There's lots of speculation about who the next Pope will be. I have my pet theories, others have theirs. I won't share them, because when all's said and done it's kind of silly, like the distressing and impotent conversations lawyers have about what the jury's thinking and doing. I will, however, predict this: I doubt very much we'll get a Pope who can match John Paul II. In fact I wonder if his pontificate wasn't a consolation for the Church, the kind which God sends to encourage spiritual progress while providing the happy strength of memory and hope against the dry times that He knows must come in every life.
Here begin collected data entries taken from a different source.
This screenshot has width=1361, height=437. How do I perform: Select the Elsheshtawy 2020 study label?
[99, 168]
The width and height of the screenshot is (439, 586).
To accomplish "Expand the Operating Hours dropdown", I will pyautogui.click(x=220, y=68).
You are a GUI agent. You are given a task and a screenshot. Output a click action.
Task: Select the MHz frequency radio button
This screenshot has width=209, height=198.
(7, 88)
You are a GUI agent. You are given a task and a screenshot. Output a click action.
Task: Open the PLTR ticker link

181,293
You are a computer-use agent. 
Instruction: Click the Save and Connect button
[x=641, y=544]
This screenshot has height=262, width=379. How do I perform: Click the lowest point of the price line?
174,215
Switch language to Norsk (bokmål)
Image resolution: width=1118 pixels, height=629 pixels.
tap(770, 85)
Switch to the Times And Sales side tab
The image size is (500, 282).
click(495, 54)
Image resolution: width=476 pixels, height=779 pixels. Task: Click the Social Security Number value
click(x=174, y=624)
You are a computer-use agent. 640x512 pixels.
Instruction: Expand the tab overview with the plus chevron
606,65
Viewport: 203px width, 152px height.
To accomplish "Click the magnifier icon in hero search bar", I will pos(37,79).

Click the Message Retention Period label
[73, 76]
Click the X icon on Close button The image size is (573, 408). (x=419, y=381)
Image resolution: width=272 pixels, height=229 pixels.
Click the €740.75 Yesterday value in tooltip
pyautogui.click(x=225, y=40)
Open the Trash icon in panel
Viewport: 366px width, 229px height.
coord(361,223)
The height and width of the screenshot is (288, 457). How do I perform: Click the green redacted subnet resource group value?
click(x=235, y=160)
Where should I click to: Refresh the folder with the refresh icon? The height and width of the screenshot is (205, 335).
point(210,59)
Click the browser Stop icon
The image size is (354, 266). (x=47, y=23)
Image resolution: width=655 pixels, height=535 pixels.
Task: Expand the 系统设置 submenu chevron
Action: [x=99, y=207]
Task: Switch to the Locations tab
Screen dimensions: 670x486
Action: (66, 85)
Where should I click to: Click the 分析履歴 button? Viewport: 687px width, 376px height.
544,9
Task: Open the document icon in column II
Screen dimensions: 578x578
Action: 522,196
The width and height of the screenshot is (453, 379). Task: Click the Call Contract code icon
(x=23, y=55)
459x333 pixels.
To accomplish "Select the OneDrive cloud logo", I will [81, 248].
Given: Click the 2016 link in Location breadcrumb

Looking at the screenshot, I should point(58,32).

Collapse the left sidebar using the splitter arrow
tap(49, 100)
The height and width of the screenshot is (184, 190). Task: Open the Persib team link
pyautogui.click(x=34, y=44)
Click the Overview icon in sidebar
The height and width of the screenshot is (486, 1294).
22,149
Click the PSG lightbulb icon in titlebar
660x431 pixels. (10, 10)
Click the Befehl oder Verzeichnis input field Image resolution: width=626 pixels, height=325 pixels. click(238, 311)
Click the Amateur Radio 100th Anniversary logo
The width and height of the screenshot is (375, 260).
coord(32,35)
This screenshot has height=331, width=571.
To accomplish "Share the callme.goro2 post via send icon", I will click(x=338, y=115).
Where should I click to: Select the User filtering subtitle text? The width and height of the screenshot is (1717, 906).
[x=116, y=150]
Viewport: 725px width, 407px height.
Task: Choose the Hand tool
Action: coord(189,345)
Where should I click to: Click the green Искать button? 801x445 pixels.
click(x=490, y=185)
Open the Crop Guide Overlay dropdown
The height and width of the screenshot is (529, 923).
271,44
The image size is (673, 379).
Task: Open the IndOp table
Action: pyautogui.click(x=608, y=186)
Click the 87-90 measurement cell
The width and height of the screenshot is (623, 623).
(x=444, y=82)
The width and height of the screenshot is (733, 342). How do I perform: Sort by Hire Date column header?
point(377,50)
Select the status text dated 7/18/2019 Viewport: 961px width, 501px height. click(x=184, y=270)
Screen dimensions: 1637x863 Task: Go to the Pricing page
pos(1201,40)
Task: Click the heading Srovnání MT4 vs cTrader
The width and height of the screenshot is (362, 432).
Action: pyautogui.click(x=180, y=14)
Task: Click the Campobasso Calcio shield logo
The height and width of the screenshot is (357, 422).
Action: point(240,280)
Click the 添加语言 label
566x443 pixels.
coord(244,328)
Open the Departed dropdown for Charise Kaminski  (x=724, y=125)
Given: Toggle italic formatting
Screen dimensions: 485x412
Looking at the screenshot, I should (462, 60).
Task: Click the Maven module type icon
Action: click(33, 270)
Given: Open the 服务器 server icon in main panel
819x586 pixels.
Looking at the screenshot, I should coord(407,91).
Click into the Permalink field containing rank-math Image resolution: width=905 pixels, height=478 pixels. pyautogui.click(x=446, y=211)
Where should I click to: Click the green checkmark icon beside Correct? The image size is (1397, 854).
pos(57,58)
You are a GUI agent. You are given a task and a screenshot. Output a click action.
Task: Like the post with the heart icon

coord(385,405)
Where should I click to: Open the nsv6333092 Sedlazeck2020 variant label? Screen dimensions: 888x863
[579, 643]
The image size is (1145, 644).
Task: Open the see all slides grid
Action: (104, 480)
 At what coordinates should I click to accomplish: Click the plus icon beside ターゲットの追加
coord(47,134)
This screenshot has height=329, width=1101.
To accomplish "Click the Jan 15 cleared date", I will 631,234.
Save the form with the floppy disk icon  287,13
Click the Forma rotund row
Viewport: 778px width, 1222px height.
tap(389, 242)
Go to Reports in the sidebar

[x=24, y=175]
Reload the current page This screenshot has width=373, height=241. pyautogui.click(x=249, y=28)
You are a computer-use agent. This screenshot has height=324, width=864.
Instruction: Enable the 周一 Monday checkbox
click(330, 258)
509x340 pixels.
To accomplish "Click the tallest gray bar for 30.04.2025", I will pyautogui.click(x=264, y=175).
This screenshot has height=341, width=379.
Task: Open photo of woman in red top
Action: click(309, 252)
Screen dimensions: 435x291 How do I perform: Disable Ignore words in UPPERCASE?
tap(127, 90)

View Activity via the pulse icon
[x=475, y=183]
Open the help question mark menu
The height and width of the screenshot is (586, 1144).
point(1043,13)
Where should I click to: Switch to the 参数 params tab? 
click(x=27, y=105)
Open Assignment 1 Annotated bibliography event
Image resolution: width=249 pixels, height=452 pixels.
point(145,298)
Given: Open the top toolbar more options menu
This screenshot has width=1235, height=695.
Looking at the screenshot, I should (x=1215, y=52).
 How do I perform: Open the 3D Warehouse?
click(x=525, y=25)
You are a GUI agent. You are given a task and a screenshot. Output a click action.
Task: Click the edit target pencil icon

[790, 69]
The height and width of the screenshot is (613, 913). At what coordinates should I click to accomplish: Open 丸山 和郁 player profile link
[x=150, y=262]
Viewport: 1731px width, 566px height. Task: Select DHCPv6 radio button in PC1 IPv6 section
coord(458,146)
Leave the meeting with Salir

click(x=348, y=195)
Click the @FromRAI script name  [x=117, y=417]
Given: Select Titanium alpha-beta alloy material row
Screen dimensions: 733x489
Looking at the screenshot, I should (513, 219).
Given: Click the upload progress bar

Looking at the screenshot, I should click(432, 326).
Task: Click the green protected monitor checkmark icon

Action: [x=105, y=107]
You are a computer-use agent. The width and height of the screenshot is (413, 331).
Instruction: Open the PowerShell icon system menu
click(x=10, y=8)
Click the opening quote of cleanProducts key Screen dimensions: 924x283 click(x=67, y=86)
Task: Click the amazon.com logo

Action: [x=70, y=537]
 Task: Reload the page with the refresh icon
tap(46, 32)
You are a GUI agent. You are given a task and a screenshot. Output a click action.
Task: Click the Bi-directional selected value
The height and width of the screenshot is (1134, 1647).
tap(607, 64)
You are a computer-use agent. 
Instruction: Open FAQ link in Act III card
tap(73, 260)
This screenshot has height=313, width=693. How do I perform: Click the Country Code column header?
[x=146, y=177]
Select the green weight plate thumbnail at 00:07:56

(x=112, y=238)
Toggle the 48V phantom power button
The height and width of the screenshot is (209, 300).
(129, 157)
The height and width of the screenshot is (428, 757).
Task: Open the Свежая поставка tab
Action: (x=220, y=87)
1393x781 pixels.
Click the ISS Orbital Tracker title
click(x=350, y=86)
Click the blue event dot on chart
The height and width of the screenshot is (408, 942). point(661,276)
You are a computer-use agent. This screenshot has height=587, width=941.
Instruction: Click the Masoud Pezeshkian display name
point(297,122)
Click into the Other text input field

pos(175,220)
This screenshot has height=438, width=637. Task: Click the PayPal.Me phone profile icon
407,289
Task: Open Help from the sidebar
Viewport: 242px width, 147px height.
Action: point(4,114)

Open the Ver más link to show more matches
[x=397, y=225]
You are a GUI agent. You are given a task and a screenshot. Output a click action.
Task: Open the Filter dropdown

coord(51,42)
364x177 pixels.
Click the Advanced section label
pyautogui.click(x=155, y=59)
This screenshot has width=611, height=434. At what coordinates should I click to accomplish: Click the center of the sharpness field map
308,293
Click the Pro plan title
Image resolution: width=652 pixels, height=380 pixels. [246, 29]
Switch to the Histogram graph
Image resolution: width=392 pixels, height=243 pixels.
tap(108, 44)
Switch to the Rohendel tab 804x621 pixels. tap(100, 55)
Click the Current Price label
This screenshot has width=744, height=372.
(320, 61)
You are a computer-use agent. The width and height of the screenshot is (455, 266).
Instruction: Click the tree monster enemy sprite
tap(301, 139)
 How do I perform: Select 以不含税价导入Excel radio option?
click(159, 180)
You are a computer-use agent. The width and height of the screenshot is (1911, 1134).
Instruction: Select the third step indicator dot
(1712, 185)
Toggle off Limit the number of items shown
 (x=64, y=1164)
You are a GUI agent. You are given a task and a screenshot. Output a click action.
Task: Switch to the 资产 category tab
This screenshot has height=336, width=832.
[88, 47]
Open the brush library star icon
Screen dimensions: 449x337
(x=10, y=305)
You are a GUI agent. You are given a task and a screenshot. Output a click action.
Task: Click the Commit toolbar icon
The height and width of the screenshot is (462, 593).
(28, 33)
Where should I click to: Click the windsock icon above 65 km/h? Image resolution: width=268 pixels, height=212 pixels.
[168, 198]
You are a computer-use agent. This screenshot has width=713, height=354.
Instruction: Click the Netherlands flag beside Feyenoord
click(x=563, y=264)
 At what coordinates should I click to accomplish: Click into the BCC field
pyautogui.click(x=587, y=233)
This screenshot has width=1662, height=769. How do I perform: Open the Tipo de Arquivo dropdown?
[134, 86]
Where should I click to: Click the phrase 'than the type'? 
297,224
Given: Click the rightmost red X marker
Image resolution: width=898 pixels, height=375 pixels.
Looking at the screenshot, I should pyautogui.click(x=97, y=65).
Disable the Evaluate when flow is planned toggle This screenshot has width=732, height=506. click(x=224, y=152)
I don't think the next Pope will be a corrupt man, bedeviled by sins and uncleanliness. He could, of course, be such a man, and in that case we should soldier on as best we can. But I don't think that will happen. What I do think is that the next pope may well be disappointing to people accustomed to the brilliant and heady fecundity of John Paul's pontificate. The next pope may match John Paul II in one area or another, but not in all of them. He may well suffer by comparison.
The next Pope may lack John Paul's brilliant appreciation of mass communication. He may not be philosophically acute, or even particularly interested in theological issues. He may have character flaws. He may not be gentle. He may not be kind. He may be cold and aloof. Or he may be too warm, too familiar, and a lax disciplinarian. He may be provincial in his outlook, or too fascinated with the "big picture" to be concerned about the mundane details which give that picture a concrete application in the lives of his flock. Perhaps most galling, he may be too vain or too thick-headed to realize just how disappointing he is to so many of us.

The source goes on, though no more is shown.